On March 11, 2021, a 10 second video clip by video artist Beeble, whose real name is Mike Winkelmann, was sold by Miami-based art collector Pablo Rodriquez-Fraile for $69,346,250 in Ethereum Digital currency. He had bought it in October 2020 for $67,000 making quite a nice profit less than a year later. No one to date has bought NFT’s (non-fungible tokens) for their aesthetic value, although Beeble’s work is quite beautiful. “Everydays: The First 5000 Days,” a collage of 5000 images produced over 33 years by Beeble, is a unique string of code called a non-fungible token (NFT). Unique to the buyer/owner, it cannot be reproduced or sent to anyone else. Consequently, the artwork can only be viewed by the purchaser, on their computer, or projected on their wall. It carries on the tradition of the Renaissance fresco, only viewable in the Medici or Sforza palace or church, and transferable for a price when the building’s walls on which the fresco is painted is sold (or taken after conquest). NFT’s are hardly different from an old film, held in a “can” owned by a unique individual or company to be projected only by them for their pleasure or that of guests in their space. Like the film, where royalties are paid to the screenwriter, director or producer whenever the film is later shown to an audience, some NFTs award 10% or a different percentage to the creator. 10% is awarded to Beeple, when an earlier collage, “Crossroad” changes hands. “Crossroad”, Beeple’s collage of Donald Trump lying down, surrounded by text commenting on him, sold in Ethers on Nifty Gateway for. $6.6 million last year.

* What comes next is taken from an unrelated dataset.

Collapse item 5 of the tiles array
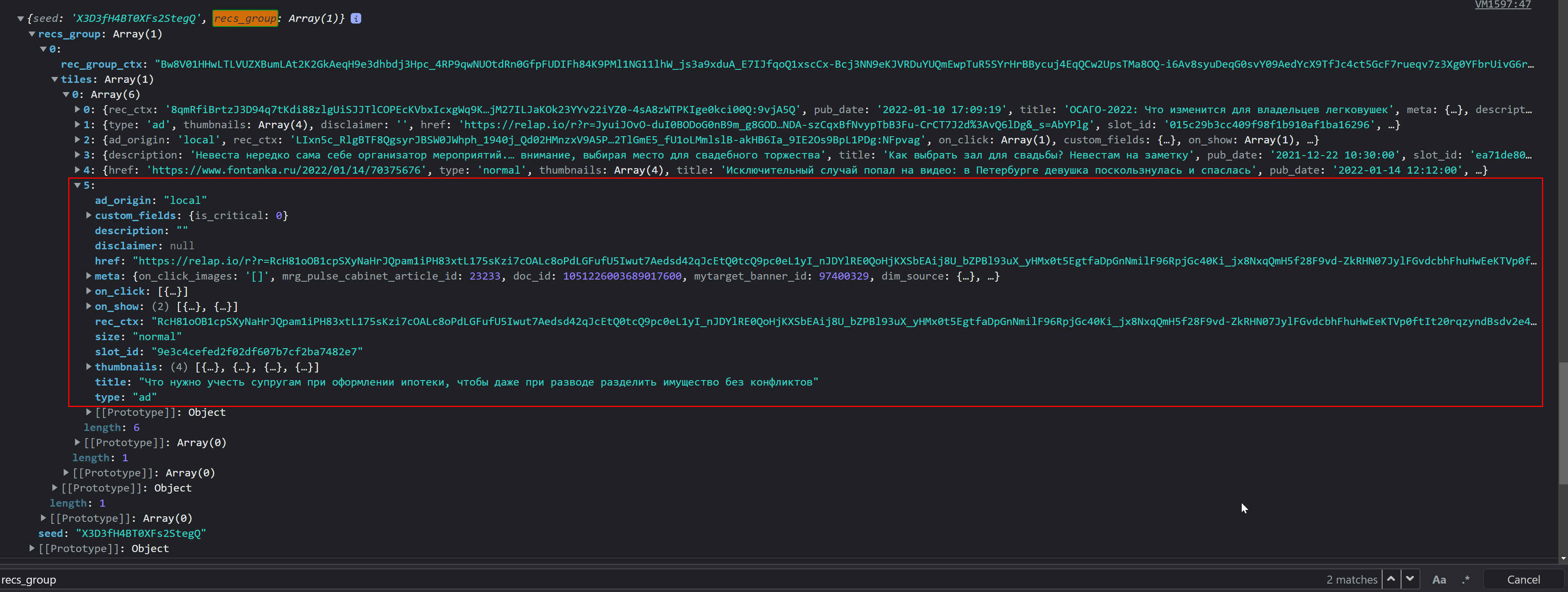[77, 185]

These allegedly unique works of art are only unique in the form in which they are bought and sold, with strings of code serving as authentication, and bitcoins, ethers or other digital currency substituting for paper currency or gold as methods of exchange. When bitcoin was first allowed to buy artwork, there were problems. First, as the price was secret, as bitcoin purchases often are, the work could not be insured. Buyers preferred to keep their identities hidden to avoid paying taxes on the artwork. The secret nature of the NFT allows it to be insured, noting the price, (in digital currency) but can keep the buyer secret. If the work is subsequently sold, the code, the chain is sold so the buyer need not be identified at all. (We may note, in comparing these purchases to those of early films or Renaissance frescoes, that neither film nor fresco were produced after income taxes were charged). But the buyer pays a price for engaging with services that pay with virtual currency. Recently, the chains have been hacked, and although purchases using Ethereum were protected by two-factor authentication, others were transferred to the accounts of the hacker, and lacking insurance, were lost by the original buyer. Buyer beware! It is of course possible to create physical prints from online images of the work, by printing it on a printer, preferably a high-quality inkjet printer, but those are only copies. The original is still held as an NFT by the buyer, or subsequent buyers (or hackers).

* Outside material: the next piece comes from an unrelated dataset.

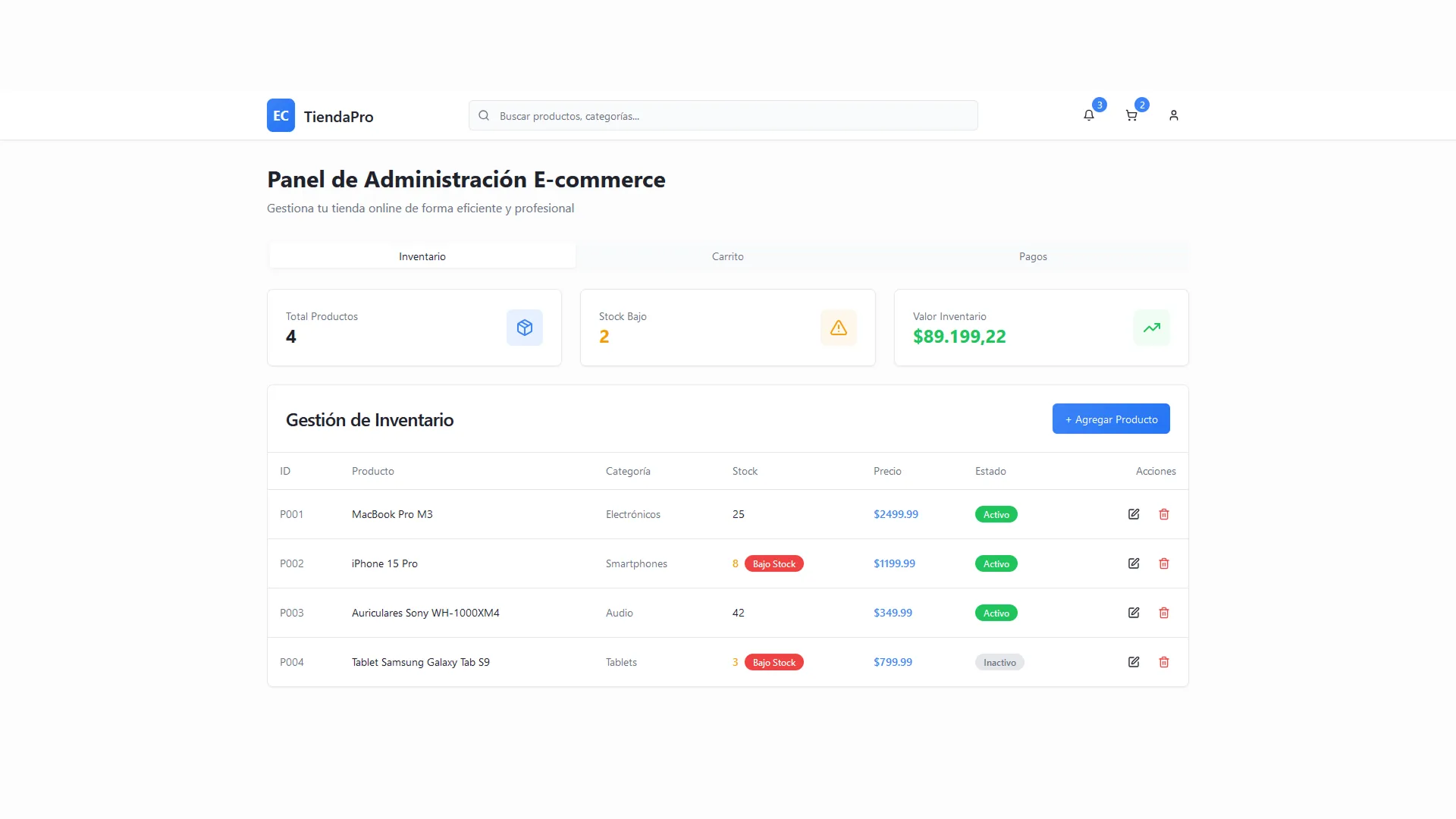Click the EC TiendaPro logo
The width and height of the screenshot is (1456, 819).
pyautogui.click(x=320, y=115)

So except for getting a lot of images for your money, and the exclusivity of owning a unique work of art viewable only by you, these digital art works are new only in form and potential for monetization without recognition or tax penalties. Let’s hope for Beeple, who declared, “I’m going to Disneyworld” upon hearing the exorbitant price his artwork commanded, that Disney World takes Ethereum.
I have written before, in this publication, how art displayed and heard online democratizes art, making it available to people of all economic classes across the globe, not all of whom are able to travel to see art in museums, exhibitions, art fairs or biennales/biennials. NFT’s carries us back centuries in allowing those who can access or afford the art, whether in traditional currencies or in digital currencies to monopolize and privatize the art market, claiming art only for themselves. That is the tragedy of those who engage in digital art, selling it or providing it.
At least the frescoes owned by the Medici and Sforza families could be seen by the public in churches and public buildings. The latest digital art form, NFT is only for the buyer who engages in the latest game of investing and monetizing art. I hope they enjoy it as well.